What you are asked to do: In the records below, the part to copy starts at the line containing "Click the Extreme preset cell" and goes to the last line; output it exactly, without pictures.

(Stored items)
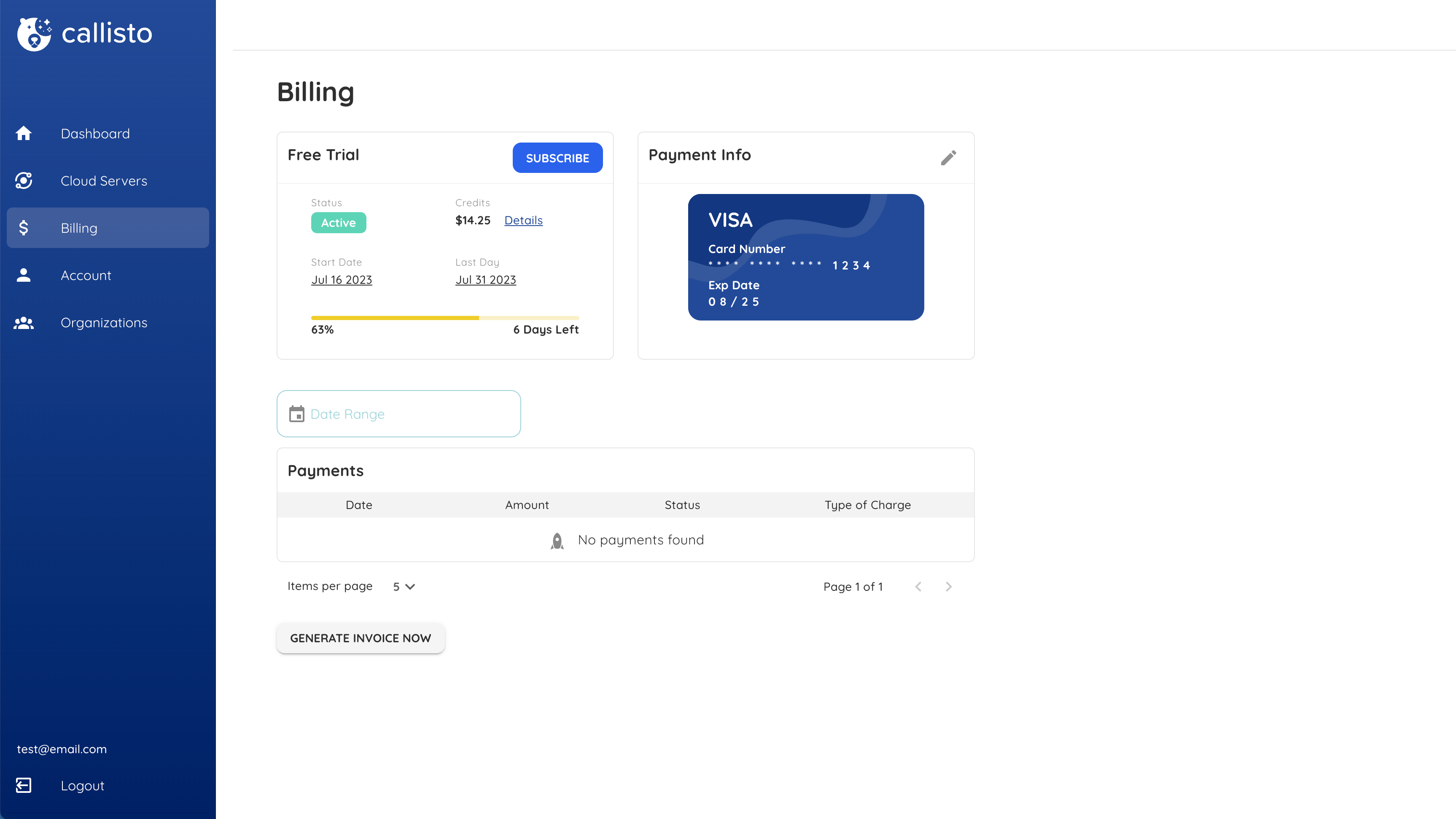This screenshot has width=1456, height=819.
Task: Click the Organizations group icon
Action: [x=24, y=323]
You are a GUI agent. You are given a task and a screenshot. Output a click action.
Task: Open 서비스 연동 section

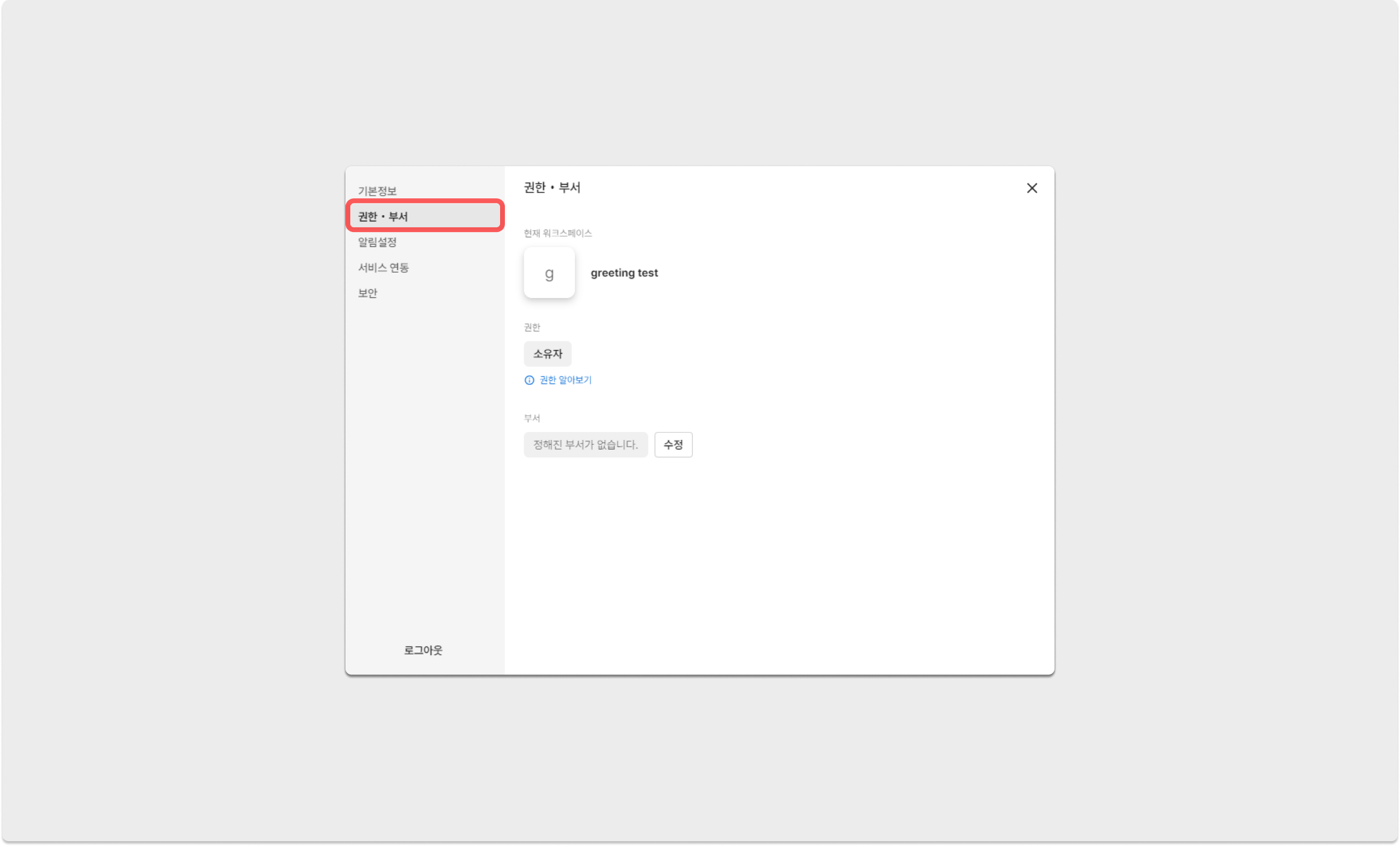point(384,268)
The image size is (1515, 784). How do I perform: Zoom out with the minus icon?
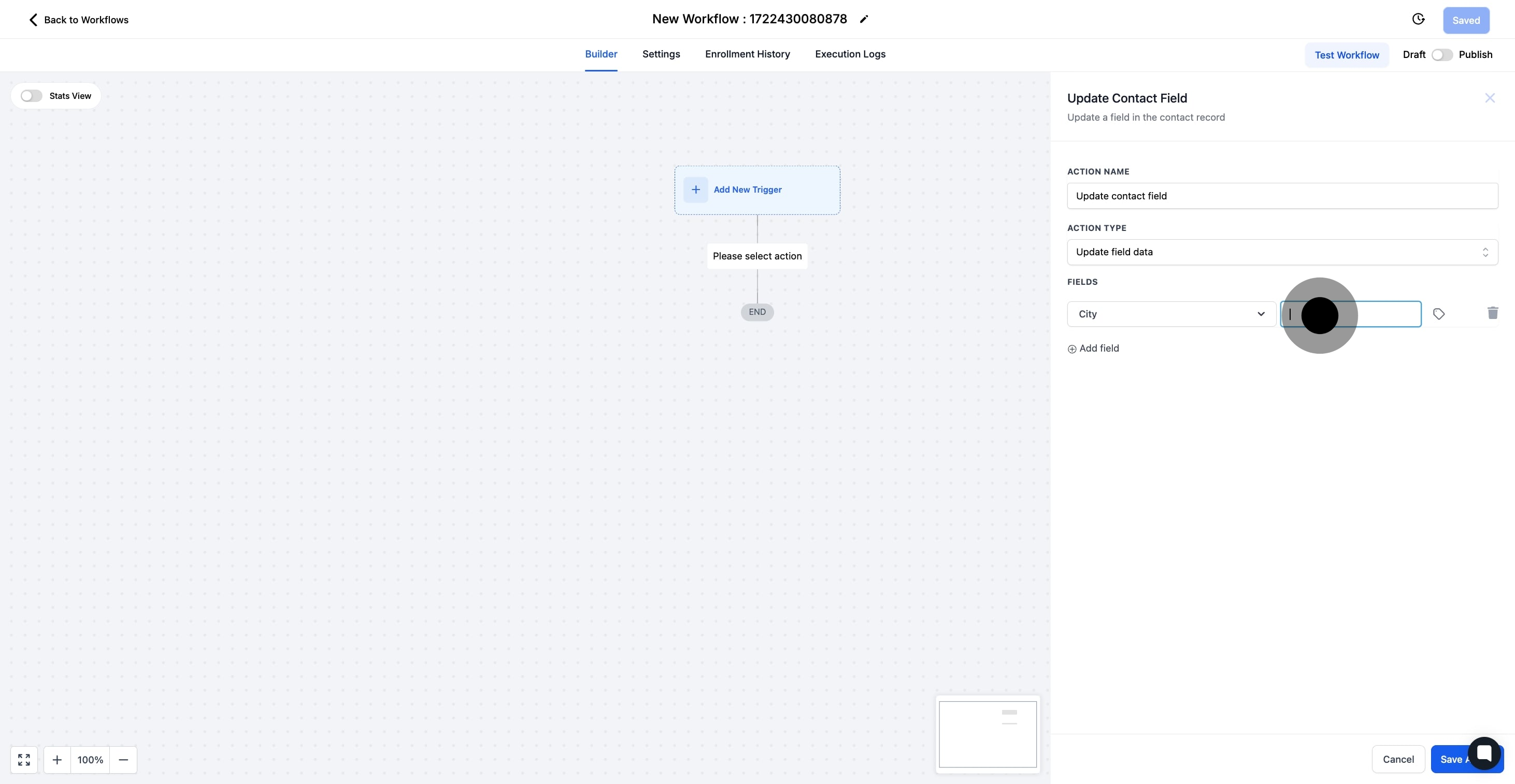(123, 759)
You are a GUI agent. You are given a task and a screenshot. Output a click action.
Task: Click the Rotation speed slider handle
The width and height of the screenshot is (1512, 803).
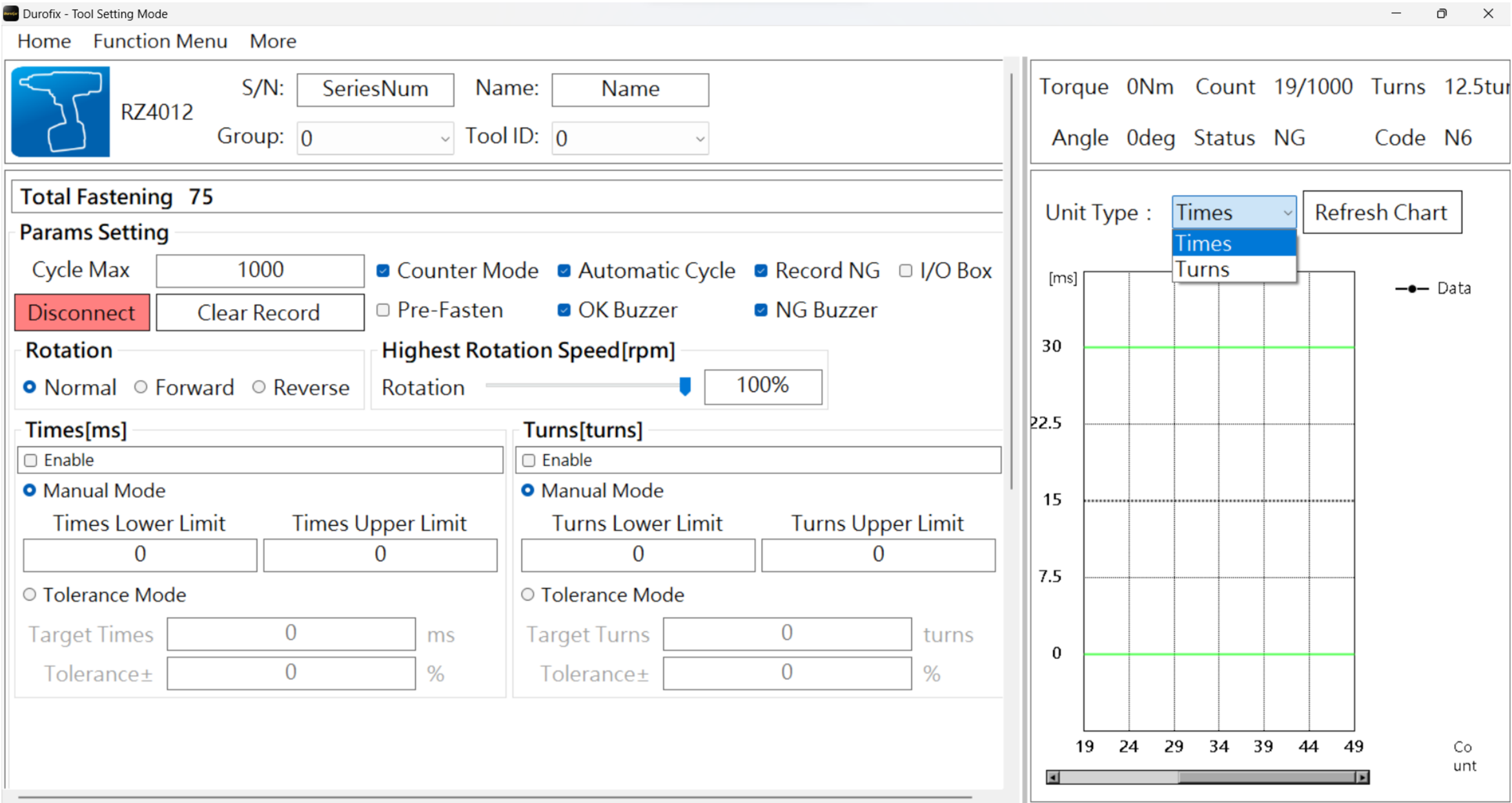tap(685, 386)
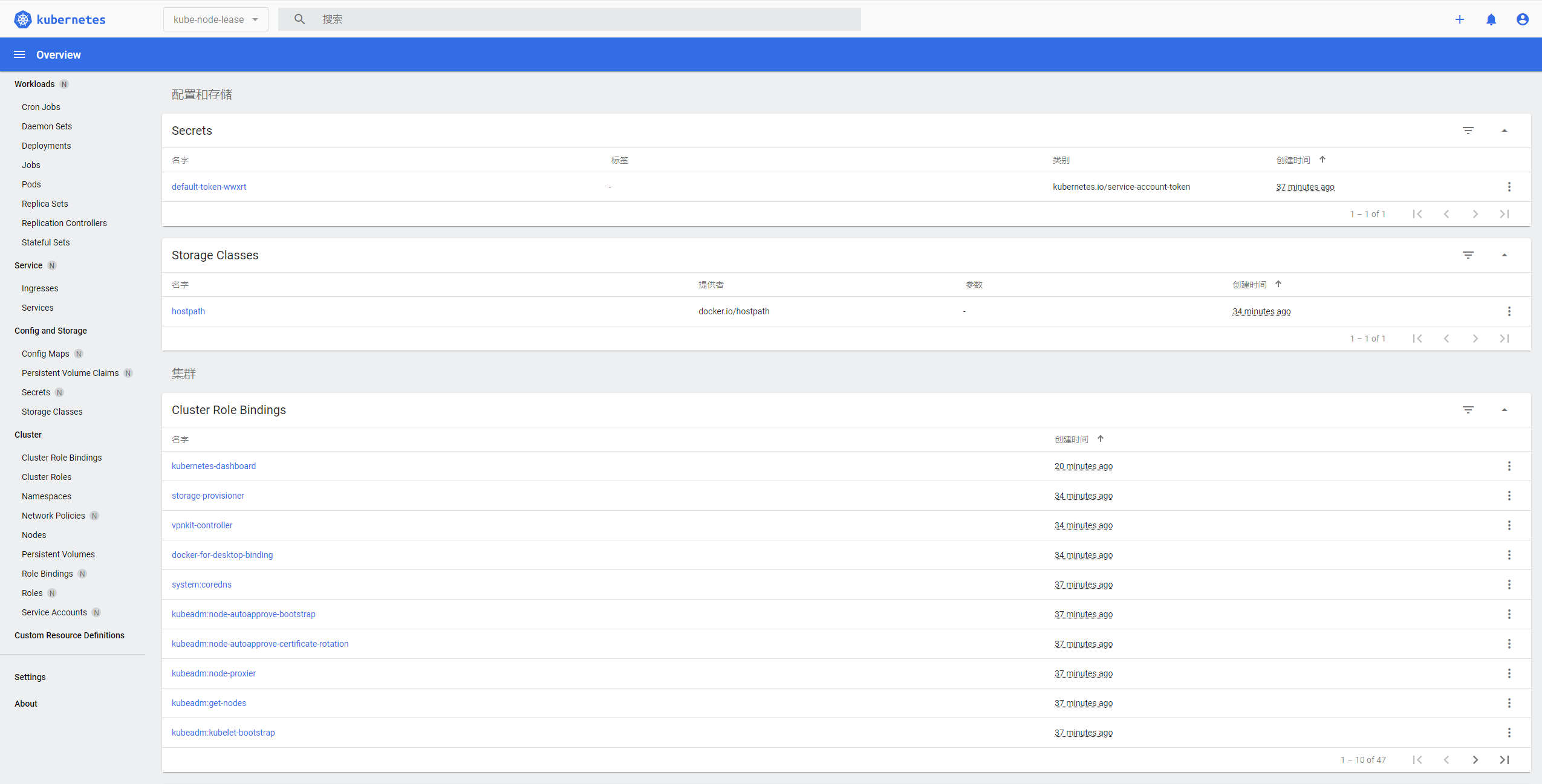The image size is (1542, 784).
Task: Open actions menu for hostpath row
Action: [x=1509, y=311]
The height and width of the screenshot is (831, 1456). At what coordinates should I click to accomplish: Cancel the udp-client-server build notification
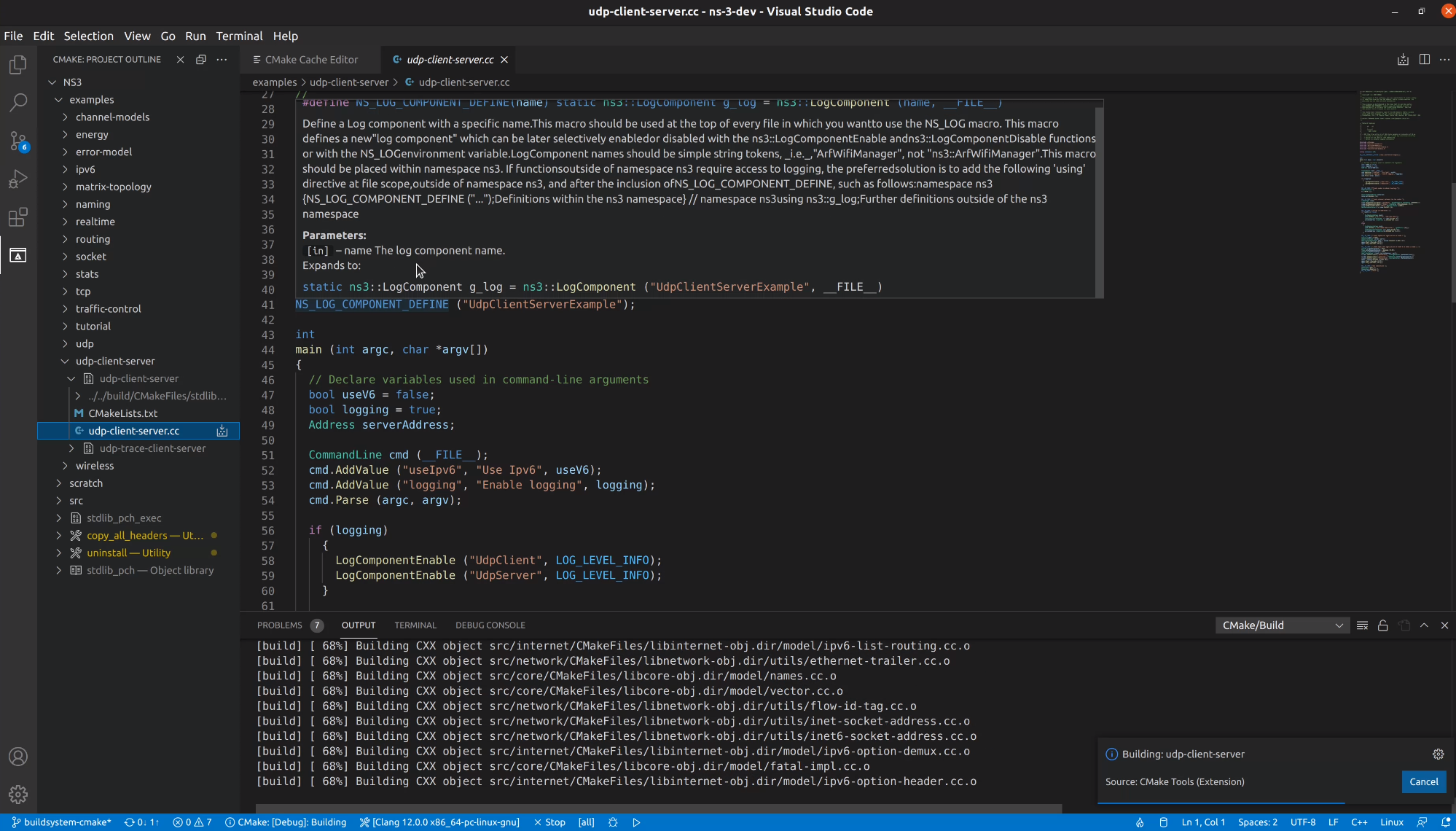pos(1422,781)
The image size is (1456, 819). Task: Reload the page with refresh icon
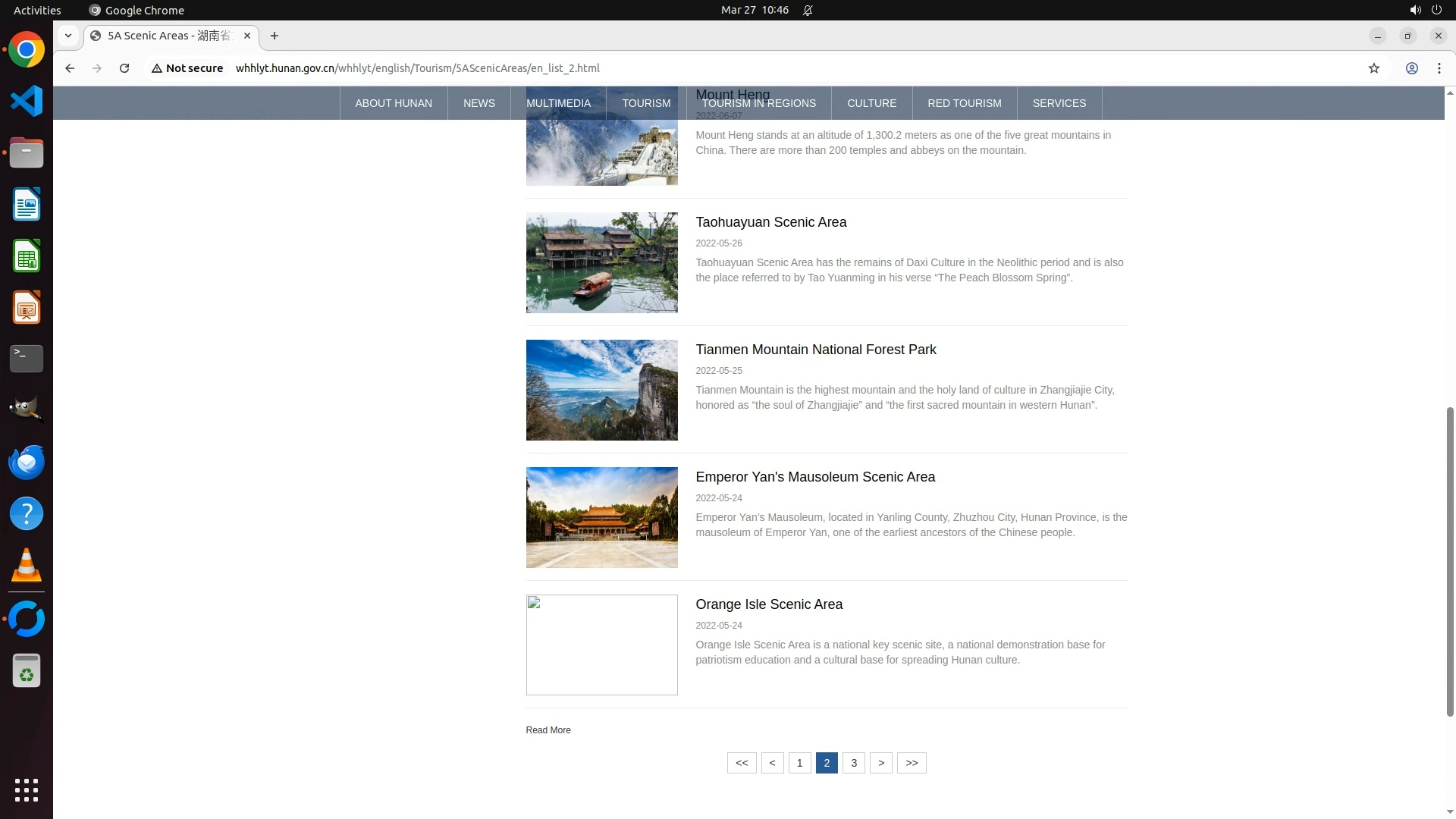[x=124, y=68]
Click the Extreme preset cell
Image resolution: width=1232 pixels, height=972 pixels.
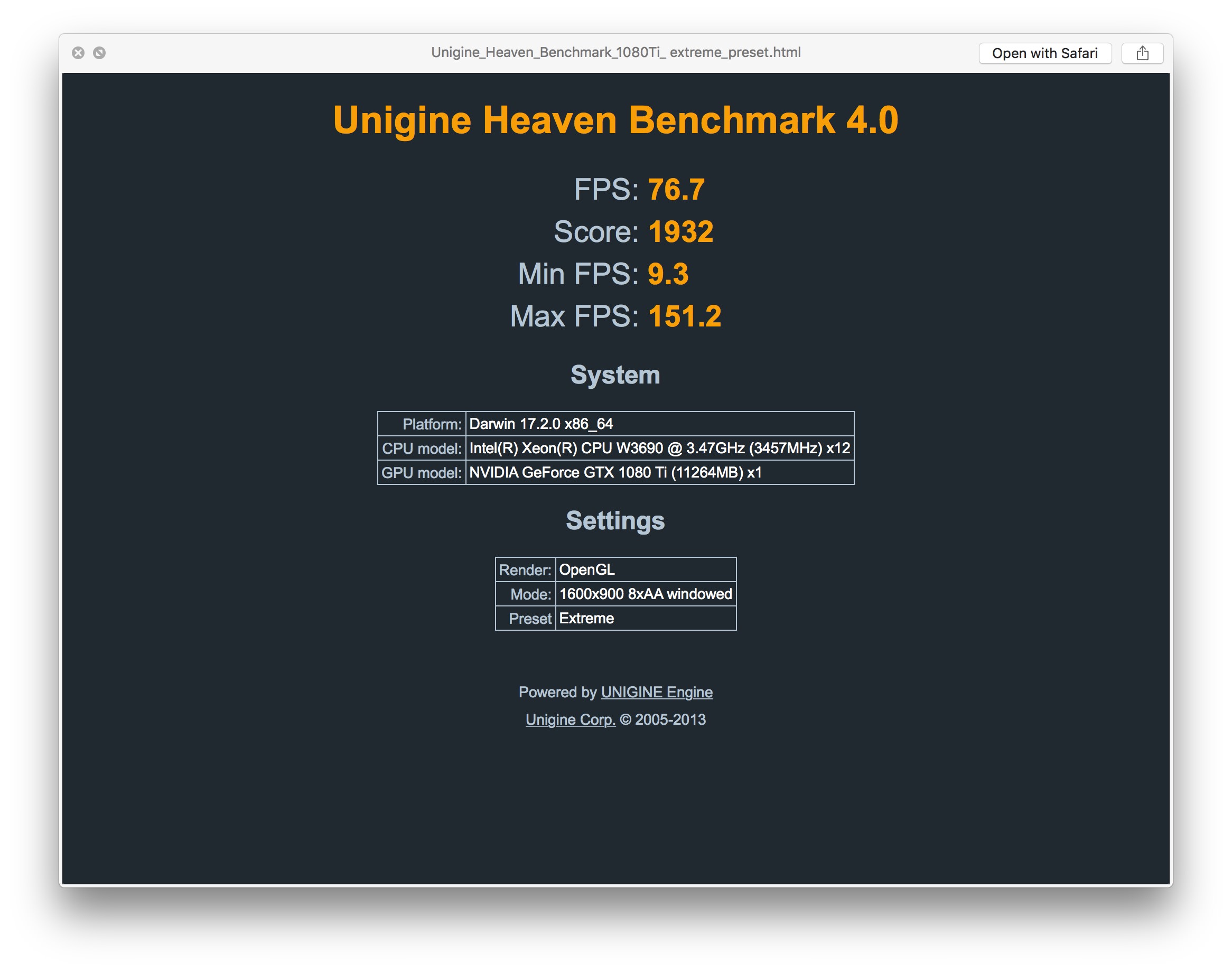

Exercise output:
Click the Extreme preset cell
Image resolution: width=1232 pixels, height=972 pixels.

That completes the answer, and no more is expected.